Образы, олицетворяющие собой Засуху и Дождь

Интересно рисуемое здесь в качестве идеала гармоническое сочетание внешней физической красоты и духовной, присущее также идеалам греко-римской и китайской античности.

Отрывок кончается рассказом о том, как Йима выполнил волю Лхура-Мазды, чтобы спасти людей, животных и растения.

Если в первом отрывке о Йиме только намечен мотив борьбы с природой и покорения ее, то во втором он звучит уже в полную силу. Иранцы, как и другие народы древности (Китая, Индии, Двуречья и Египта), создали свой миф о потопе, который перекликается с мифом о потопе Двуречья, отраженном в древнееврейском мифе о Ноевом ковчеге (мотивы предупреждения богами праведника о стихийном бедствии, избрания его орудием спасения земной жизни, строительства убежища от наводнения, мотив спасения в нем залога возрождения жизни), и с индийским мифом о Рыбе, что свидетельствует о сохранении древнейших индоиранских представлений в мифологии иранцев. Имеется сходство и с китайским мифом о потопе, главным борцом с которым выступает Юй. Но в отличие от китайского победителя водной стихии образ царя Иимы не до конца выдержан как образ «идеального героя». Он поддастся соблазнам Ангра-Манью, совершает грехопадение и гибнет. На землю прокрадывается зло. Страшный змей Ажи-Дахака (Заххак у Фирдоуси) царит в мире. Наконец появляется славный витязь Траетаона (Фаридуи у Фирдоуси), который убивает «чудовище Да-хака (имевшего) три пасти, три головы, шесть глаз (обладавшего) тысячью сил».

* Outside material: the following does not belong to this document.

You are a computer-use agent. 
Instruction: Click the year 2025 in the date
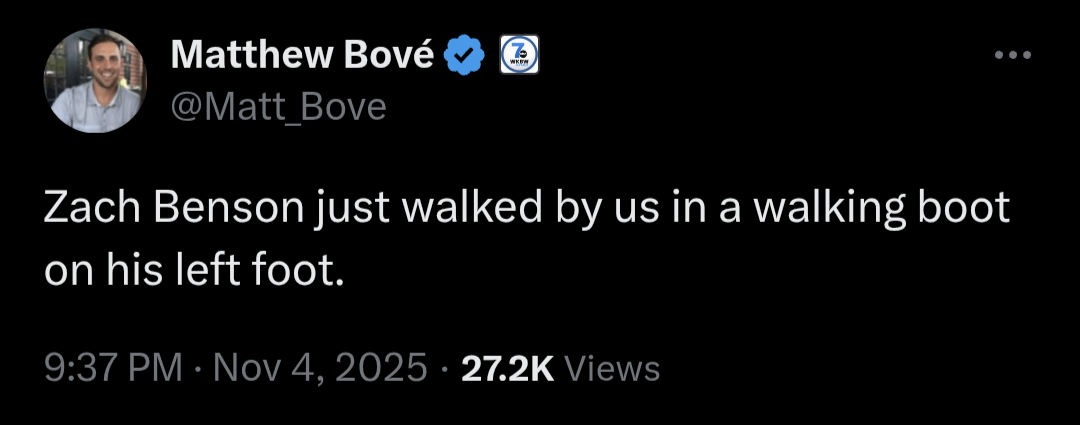pos(382,368)
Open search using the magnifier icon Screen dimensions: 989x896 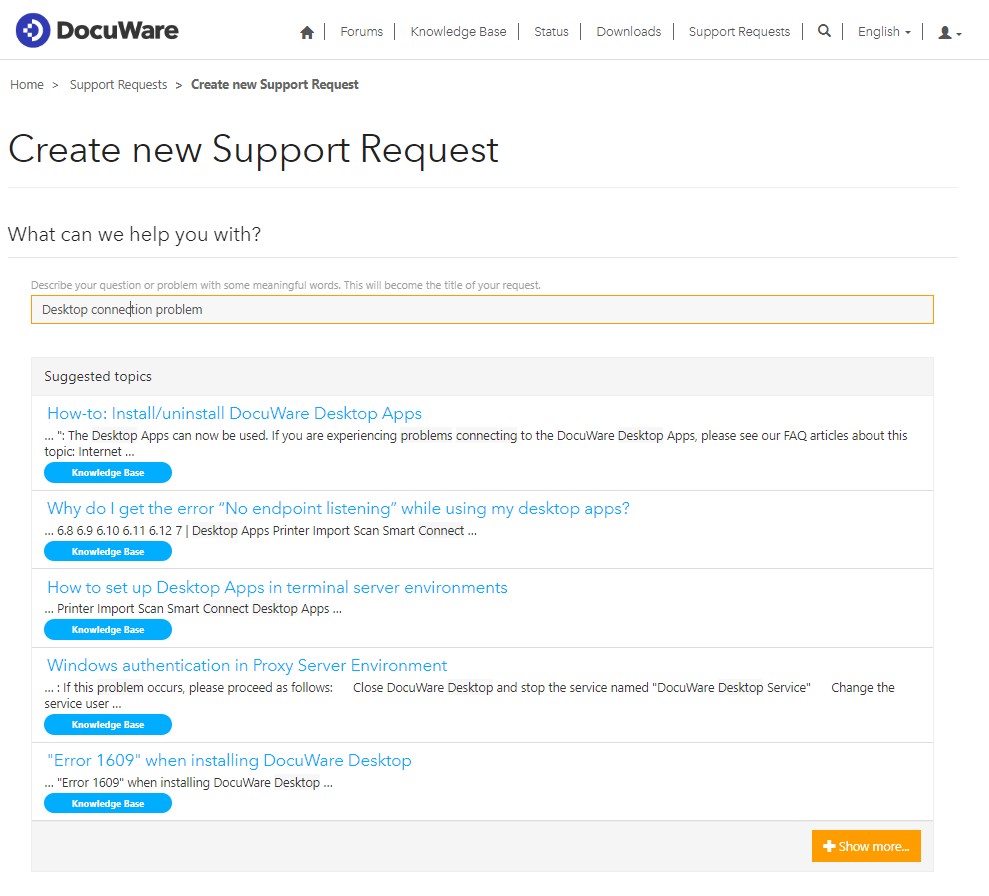click(824, 31)
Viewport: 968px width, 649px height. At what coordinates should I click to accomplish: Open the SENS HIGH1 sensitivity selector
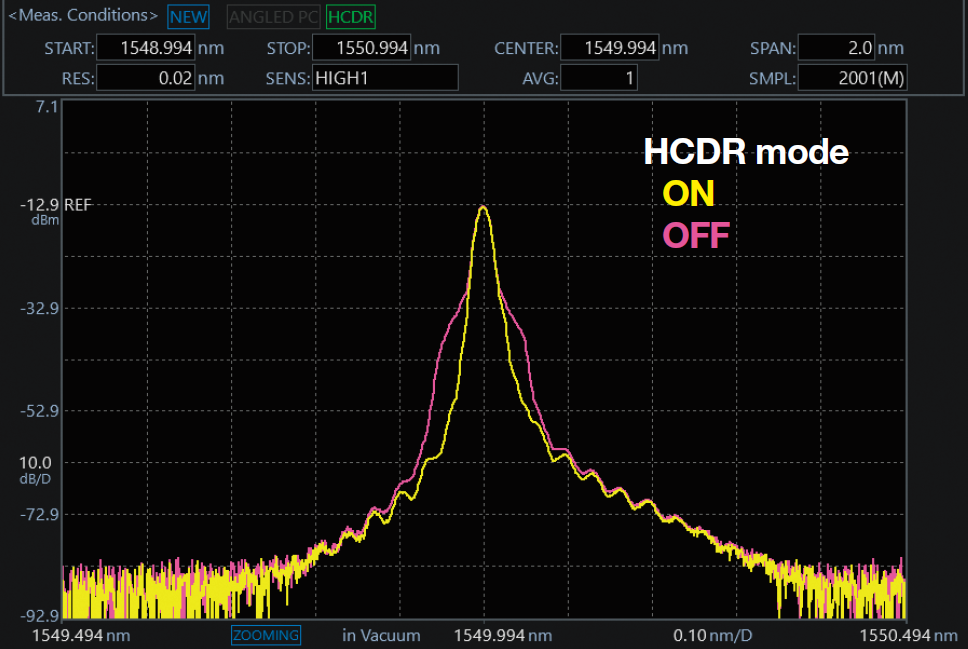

Такова мифологическая основа «Авесты», в которую на определенном этапе вплетаются героико-эпические элементы. Здесь же находятся истоки и социальной утопии иранцев эпохи феодализма—веры в справедливого и гуманного царя и мечты об «идеальной свободной» общине. Характерно, что «Авеста» не раз возвращается к вопросу о «добрых» вождях, обязанных изгонять врагов из мест, населенных оседлыми племенами, и охранять их мир и труд.

Мифы, которые отражены «Авестой», этим не исчерпываются. Сохранились мифологические сюжеты о схватке Огня-Атара с драконом-Тьмой, Дождя — Звезды Тиштрйа (Сириуса) и Засухи — дэва Апоши. Последний миф является параллелью к индийскому (о бое Индры с демоном, похитившим небесных коров) и китайскому мифу о борьбе с засухой (об охотнике И, сбившем стрелой де вять палящих солнц и оставившем только одно — десятое).

Эта картина битвы за воду, за благополучие скотоводов и земледельцев ценна не только отражением древних представлений и верований, но и своеобразной поэтизацией явлений природы и тем, что она позволяет судить о поэтической форме, в которой воплощались древние мифы.

Образы, олицетворяющие собой Засуху и Дождь, уже довольно сложны, рисуются выразительно, с точным указанием их внешних признаков. Если прекрасный, златоухий конь рождает представление о богатстве и благополучии, приносимых дождем в хижины земледельцев и скотоводов, то облезлая, тощая лошадь, пугающая своим видом, наводит на размышления о последствиях засушливого лета. Каждый из этих образов построен на ассоциации по сходству, но оба противоположны друг другу, антитетичны и подчеркивают дуалистическую концепцию всего произведения.

В этом отрывке уже налицо определенный сюжет, четкая и довольно сложная композиция с прозаическим зачином, поэтическими основной частью и концовкой. Видны и признаки еще не произошедшего расчленения гимна с его риторическими приемами (повторяющееся обращение: «О Спитамид Заратуштра», а также зачин и концовка) и сказа (центральная повествовательная часть).

Форма, соединявшая в себе поэтический рассказ с прозаическим, характерна, по .всей видимости, не только для современного устного народного эпоса иранцев, но и для древнего.